Adopting Christianity as just a useful belief system is pointless
It was easy to call out the government and “the elite” for the wrongs of society. It was much harder to roll up my sleeves and do something – even harder to see the results of such efforts. It was easy to complain about the low incomes and extravagance of the rich. It was harder to recognize my incredible blessings and sacrifice my meager salary to good causes. It was easy to be angry at men because I had been mistreated by certain members of the gender. It was harder to recognize that women hurt men too, including me. It was easy to imagine a class of perpetual victims, who needed only government money to free themselves from their misfortunes. It was much, much harder to actually solve deep-rooted societal problems, especially when they were caused at least in part by much more right-wing and conservative concerns such as broken families, wanton drug use, promiscuity and crime.
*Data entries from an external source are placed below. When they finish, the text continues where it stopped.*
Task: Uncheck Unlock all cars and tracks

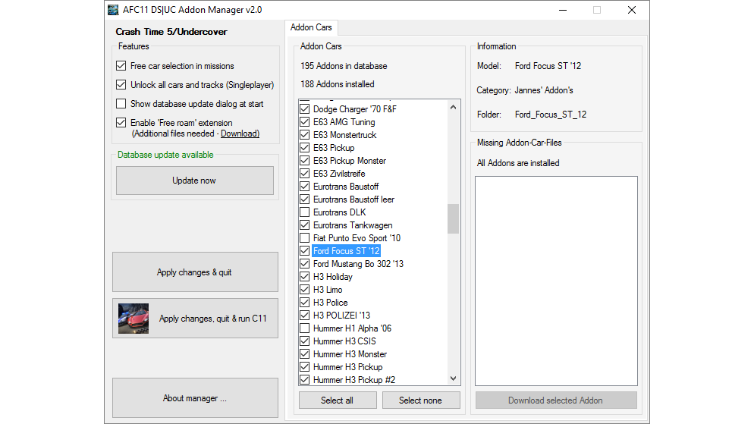Action: point(121,85)
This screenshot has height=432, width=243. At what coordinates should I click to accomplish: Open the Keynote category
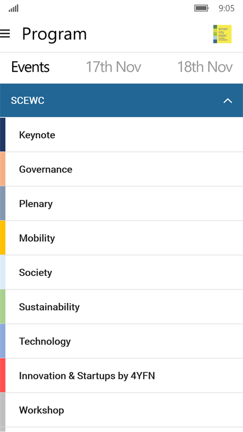(x=122, y=135)

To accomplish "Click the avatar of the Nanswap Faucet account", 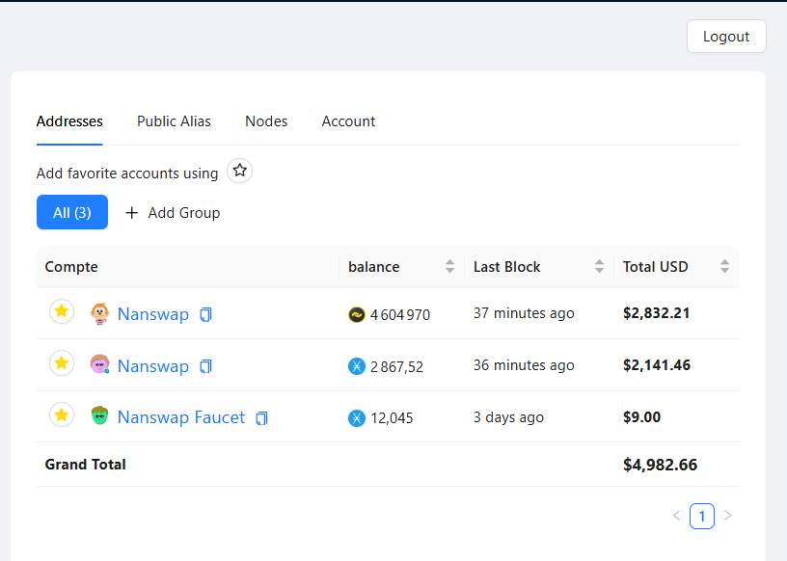I will (x=99, y=416).
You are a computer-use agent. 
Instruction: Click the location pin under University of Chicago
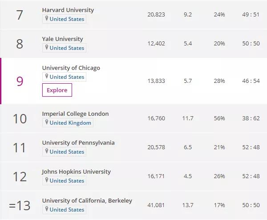(46, 76)
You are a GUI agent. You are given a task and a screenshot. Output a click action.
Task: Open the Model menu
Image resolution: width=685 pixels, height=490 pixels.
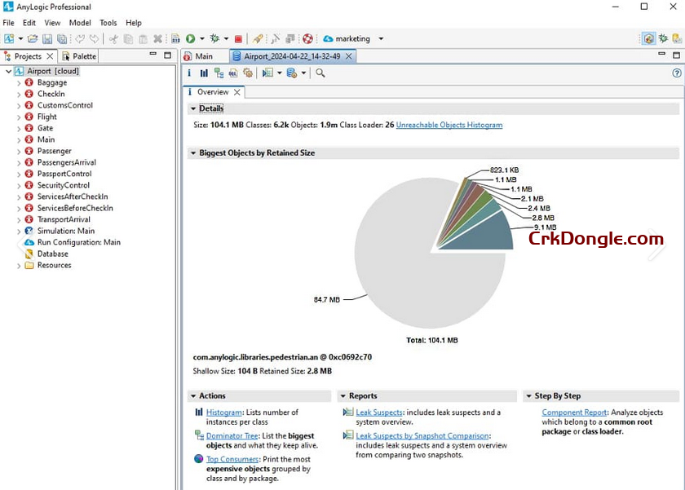(x=79, y=23)
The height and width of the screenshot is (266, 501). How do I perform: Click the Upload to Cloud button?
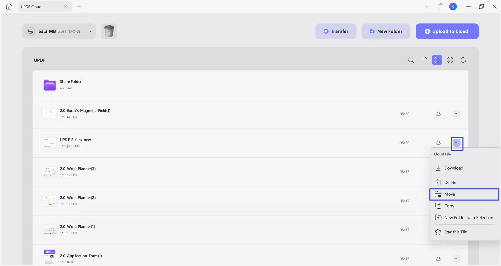447,31
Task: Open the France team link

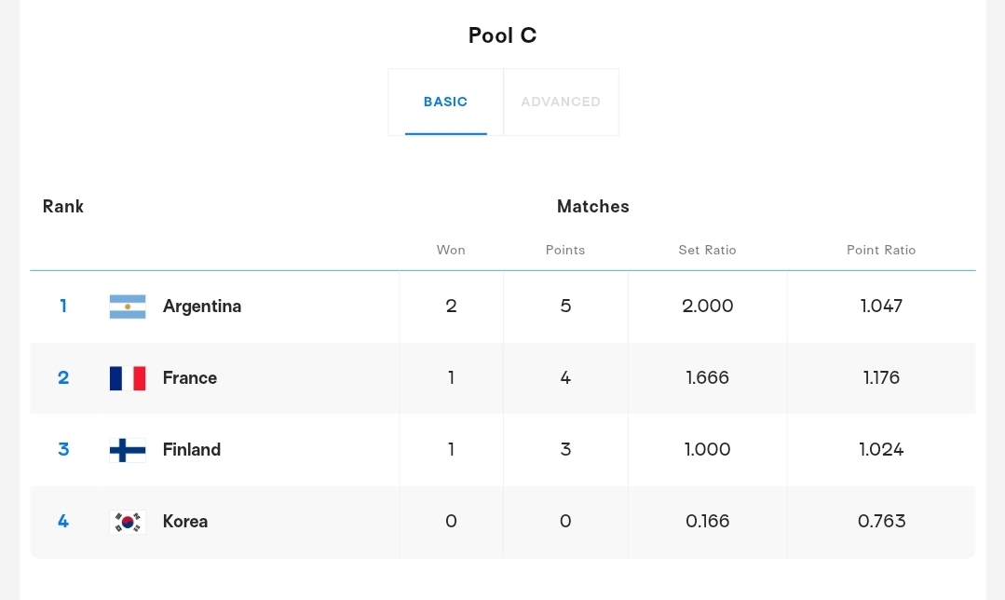Action: (190, 378)
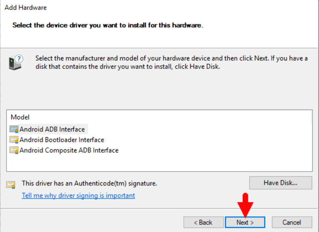Click the Authenticode(tm) signature status text
This screenshot has height=232, width=319.
[89, 184]
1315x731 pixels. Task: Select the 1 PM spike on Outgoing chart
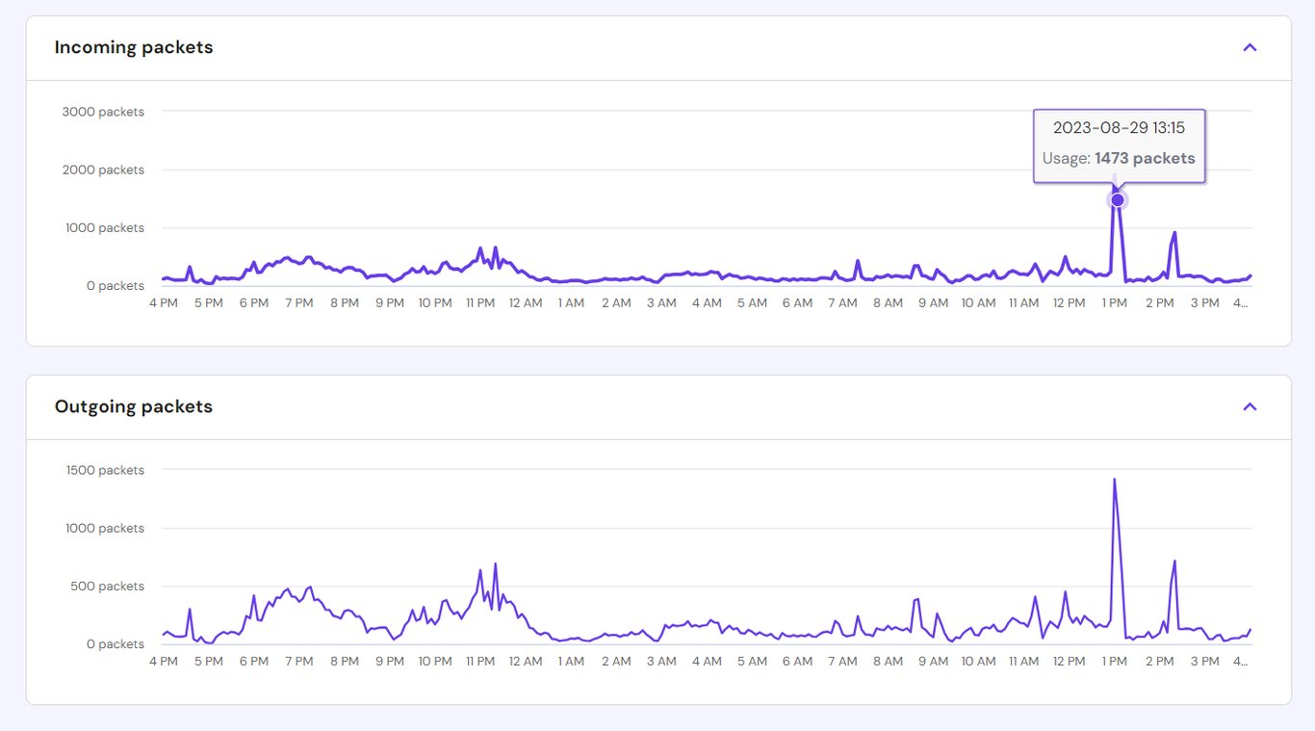click(1115, 479)
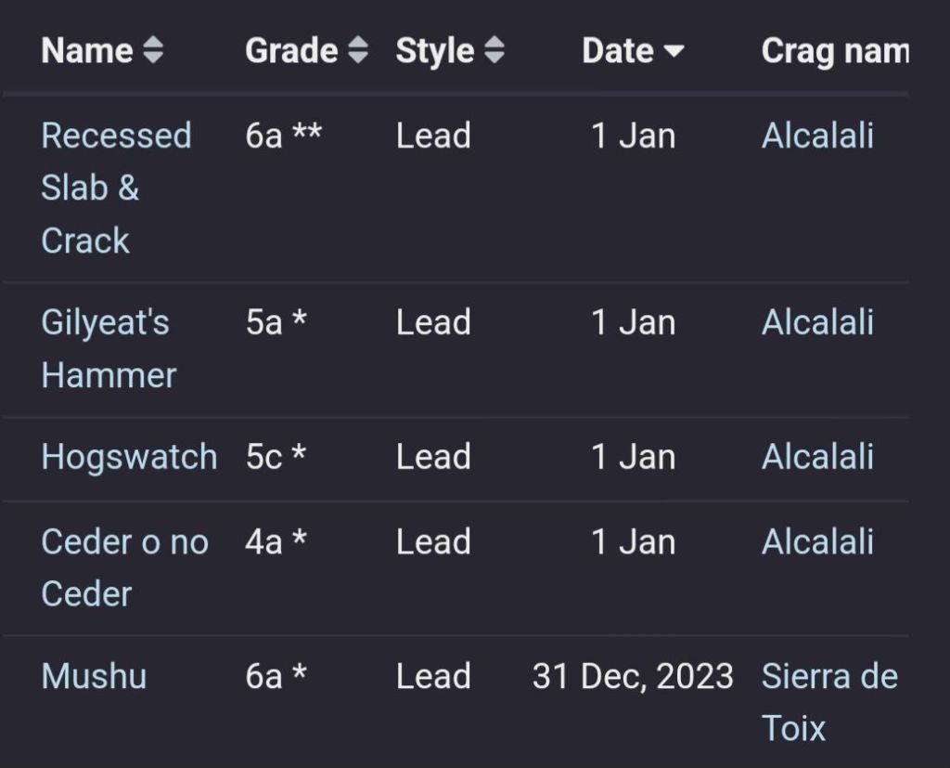950x768 pixels.
Task: Open Alcalali crag in Recessed Slab row
Action: (817, 137)
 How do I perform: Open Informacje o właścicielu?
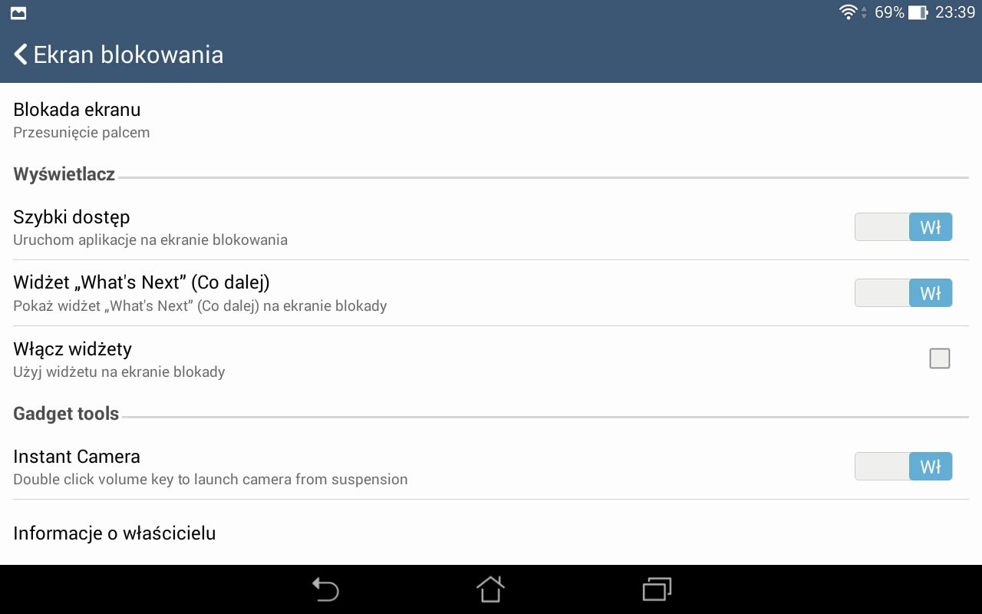click(x=491, y=533)
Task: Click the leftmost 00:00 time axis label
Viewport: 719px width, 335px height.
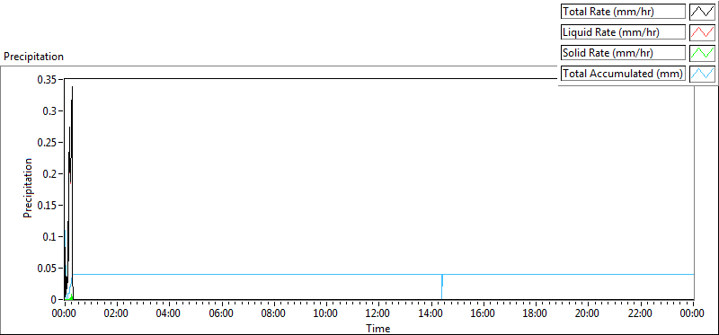Action: [65, 314]
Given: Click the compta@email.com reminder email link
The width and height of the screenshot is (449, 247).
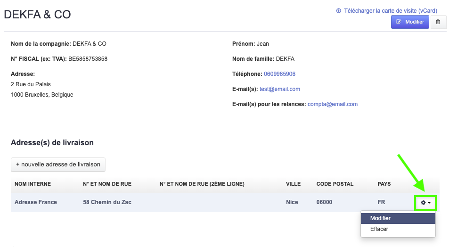Looking at the screenshot, I should (332, 104).

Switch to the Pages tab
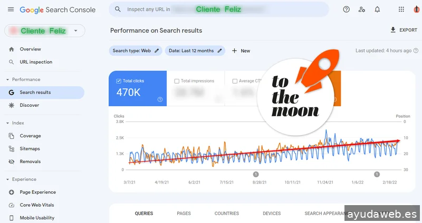(184, 214)
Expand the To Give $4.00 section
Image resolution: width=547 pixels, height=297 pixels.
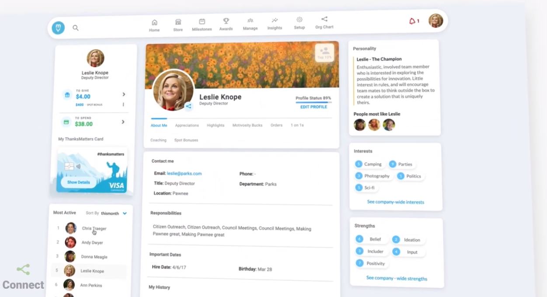coord(123,94)
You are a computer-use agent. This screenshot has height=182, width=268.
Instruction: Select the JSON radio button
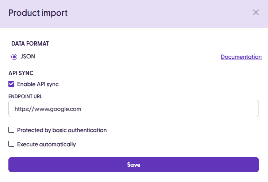[14, 57]
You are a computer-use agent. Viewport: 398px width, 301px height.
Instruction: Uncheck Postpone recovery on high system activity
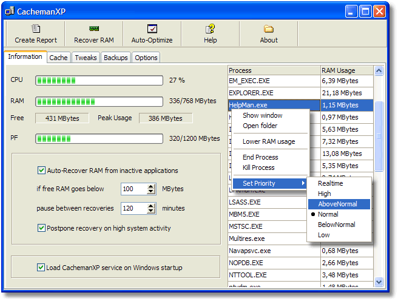pos(42,228)
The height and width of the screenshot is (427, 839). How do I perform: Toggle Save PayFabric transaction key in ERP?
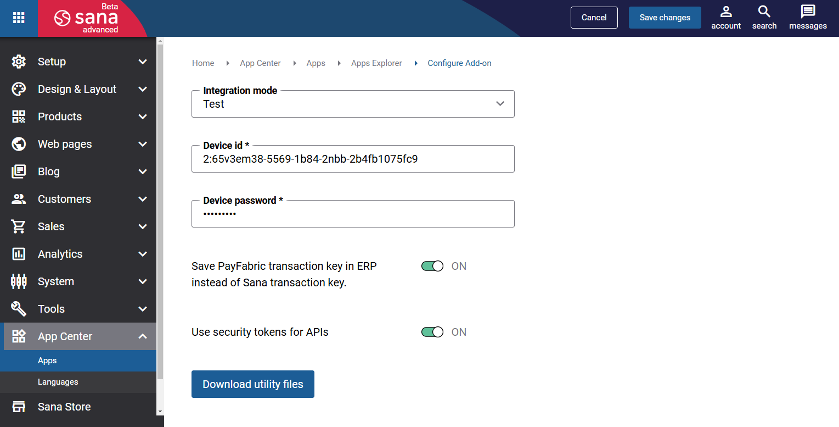point(432,266)
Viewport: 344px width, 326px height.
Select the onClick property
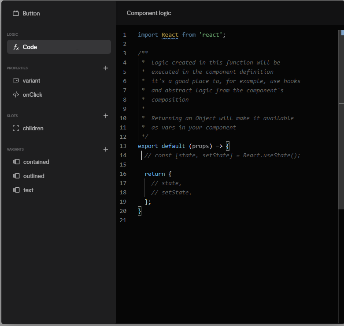[x=33, y=95]

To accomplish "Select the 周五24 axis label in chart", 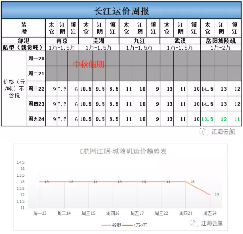I will pos(210,213).
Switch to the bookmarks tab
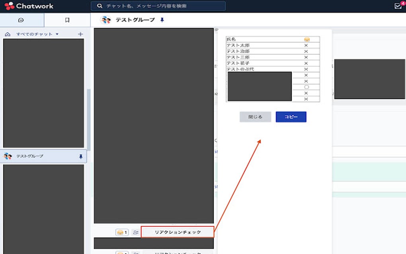The width and height of the screenshot is (406, 254). point(67,19)
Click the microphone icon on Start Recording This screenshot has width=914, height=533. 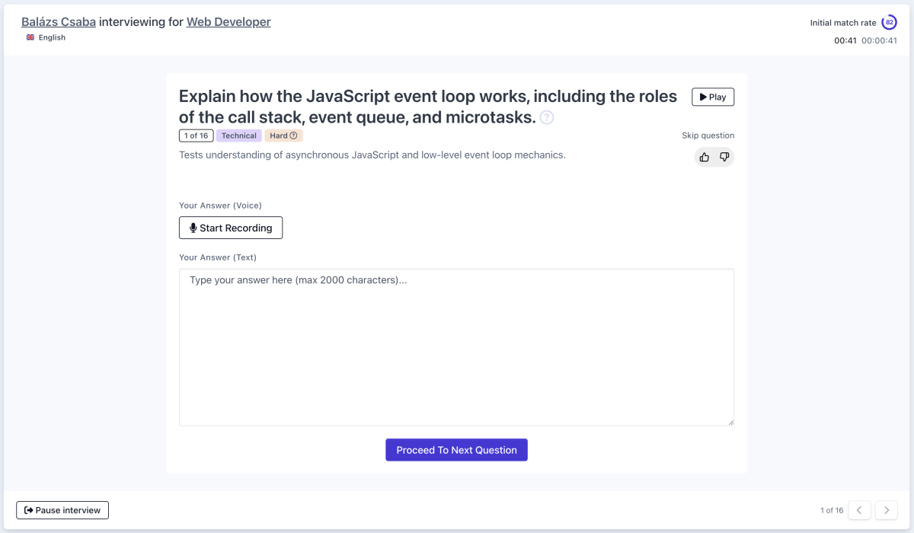coord(192,227)
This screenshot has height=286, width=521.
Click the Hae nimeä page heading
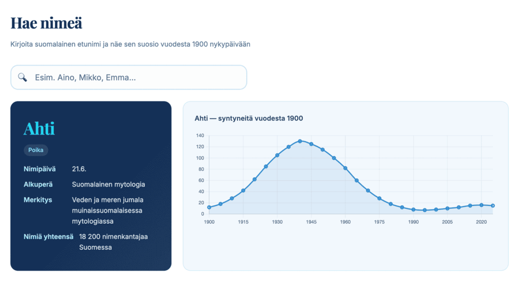(x=46, y=23)
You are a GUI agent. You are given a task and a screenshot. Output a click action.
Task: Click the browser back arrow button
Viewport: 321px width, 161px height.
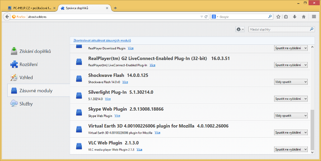pyautogui.click(x=6, y=17)
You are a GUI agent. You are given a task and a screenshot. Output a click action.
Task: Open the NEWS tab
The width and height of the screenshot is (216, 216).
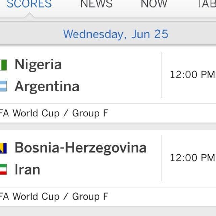[x=96, y=4]
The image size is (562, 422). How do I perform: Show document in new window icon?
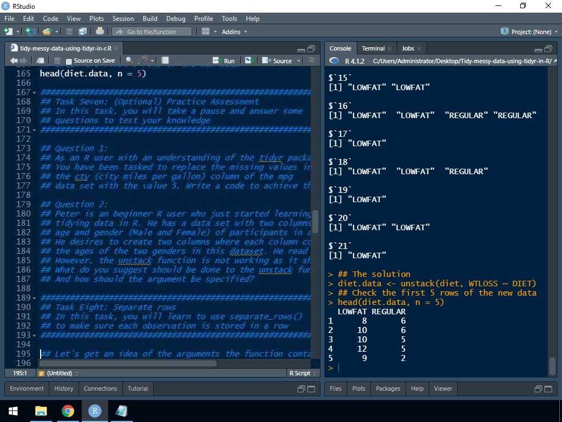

Some might call it growing up. You don’t need religion to be a “red pill.” However, I discovered that the transcendent brought something much deeper than simple political change. I began to experience and express love in ways I never knew were possible. When I prayed, I gained clarity and subtle impressions of a kind action or a good solution. I observed coincidences, or what some new ageists call “synchronicity,” that seemed to serve a greater purpose and gave exhilarating meaning to life, including its pain and suffering. suffering. I learned that many, many people over the centuries had traveled the same mystical path as me.
For many, God is just an abstract concept used and abused for evil purposes. I experienced something much deeper: the ultimate expression of good, true and beautiful, with a power and intelligence far beyond my limited understanding. So-called “scientific” answers began to become irrelevant, simplistic and almost childish, except in response to a very limited range of questions.
I saw that although the foundations of the West were Christian, its modern construction was doing all it could to extinguish the faith of its ancestors and deny the existence of anything beyond the material world , despite ample evidence to the contrary. I had been deceived by such efforts, and it was of no use to me.
Like Ayaan, I started with practical concerns. But ultimately, adopting Christianity as merely a useful belief system is pointless. It has to be true for it to mean anything. Like many before me, I discovered that God is much more than a politically expedient metaphor.
Ayaan’s Christian profession didn’t surprise me: I’ve read stories and interviewed hundreds of unlikely converts. I’ve even personally known many of them: from divorce lawyers to crack dealers to scientists to gay rights activists. The Church is a diverse consortium far larger than the lazy stereotypes of middle-class leftists or rowdy conservatives.
I don’t blame him for describing his faith in pragmatic terms, because openly expressing his belief in a personal, supernatural God arouses contempt today. Yet this faith has the power to transform lives in ways that political institutions can never transform.